*Prompt*. Set down the entries once more exactly as they were written.

*Records contained in a dataset*.
----------
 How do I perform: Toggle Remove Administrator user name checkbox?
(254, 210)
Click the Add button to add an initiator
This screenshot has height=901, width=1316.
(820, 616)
----------
*Answer area*.
 How do I perform: Toggle Remove Administrator user name checkbox?
(254, 210)
Click the Add button to add an initiator
This screenshot has height=901, width=1316.
(820, 616)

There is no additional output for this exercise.